3. The anti-seismic waterproof flexible structure for a shield tunnel segment joint according to claim 2, wherein: the two sides of the omega-shaped water stop strip on the adjacent shield segments are provided with embedded steel plates through anchor bars, steel edges are arranged on the embedded steel plates, and the two ends of the omega-shaped water stop strip are fixed on the steel edges through fixture nails.

4. A shock resistant waterproof flexible structure for a shield tunnel segment joint according to any one of claims 1 to 3, wherein: the rubber layer is formed by arranging an ethylene propylene diene monomer rubber deformation shock insulation layer and a water-swelling rubber water stop layer.

5. The anti-seismic waterproof flexible structure for a shield tunnel segment joint according to claim 4, wherein: the bolt sleeve matched with the shape memory alloy bolt is provided with a second bell mouth, and an ethylene propylene diene monomer rubber deformation shock insulation layer is arranged in the second bell mouth.

6. The anti-seismic waterproof flexible structure for a shield tunnel segment joint according to claim 5, wherein: the steel bolt sleeve matched with the rubber composite steel bolt is provided with a first horn mouth, and an ethylene propylene diene monomer rubber deformation shock insulation layer is arranged in the first horn mouth.

7. A flexible, anti-seismic and waterproof structure for a shield tunnel segment joint according to claim 3, wherein: the steel edges are fixed on the embedded steel plates in a full seam welding mode.

8. A flexible, anti-seismic and waterproof structure for a shield tunnel segment joint according to claim 1 or 3, characterized in that: three grooves are formed in the side wall, facing the circular seam, of each two adjacent ring shield segments, and are respectively a sealing gasket groove close to the outer side of the shield segment, a sealing gasket groove close to the inner side of the shield segment and a caulking groove, three protrusions are arranged on the rubber contact pad at positions opposite to the three grooves, the three protrusions are matched with the three grooves, and openings are formed in the three protrusions of the rubber contact pad.

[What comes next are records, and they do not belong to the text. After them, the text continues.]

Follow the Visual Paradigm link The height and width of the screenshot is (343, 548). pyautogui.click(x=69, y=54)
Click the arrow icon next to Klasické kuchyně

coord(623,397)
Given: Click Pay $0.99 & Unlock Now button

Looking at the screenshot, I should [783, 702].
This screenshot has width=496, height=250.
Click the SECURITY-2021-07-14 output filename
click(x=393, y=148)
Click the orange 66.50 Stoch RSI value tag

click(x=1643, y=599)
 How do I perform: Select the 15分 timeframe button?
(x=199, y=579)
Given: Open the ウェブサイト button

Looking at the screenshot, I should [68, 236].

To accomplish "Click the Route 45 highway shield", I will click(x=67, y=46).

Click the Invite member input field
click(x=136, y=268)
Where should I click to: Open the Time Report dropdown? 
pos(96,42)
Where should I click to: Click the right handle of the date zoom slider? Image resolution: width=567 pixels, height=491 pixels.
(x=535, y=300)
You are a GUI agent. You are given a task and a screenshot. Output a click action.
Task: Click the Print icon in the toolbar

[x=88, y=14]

9. The anti-seismic waterproof flexible structure for a shield tunnel segment joint according to claim 1, wherein: the shield segment consists of a jacking block, an adjacent block and a standard block, wherein after the jacking block, the adjacent block and the standard block are respectively stuck with rubber contact pads with corresponding shapes, the rubber contact pads of the blocks are combined into a rubber contact pad which is full of rings along with the assembly of the shield segment.

10. The anti-seismic waterproof flexible structure for a shield tunnel segment joint according to claim 1, wherein: the earthquake-resistant waterproof flexible structure is arranged at intervals of the decade shield segments to form a segmental earthquake-resistant and breakage-resistant system.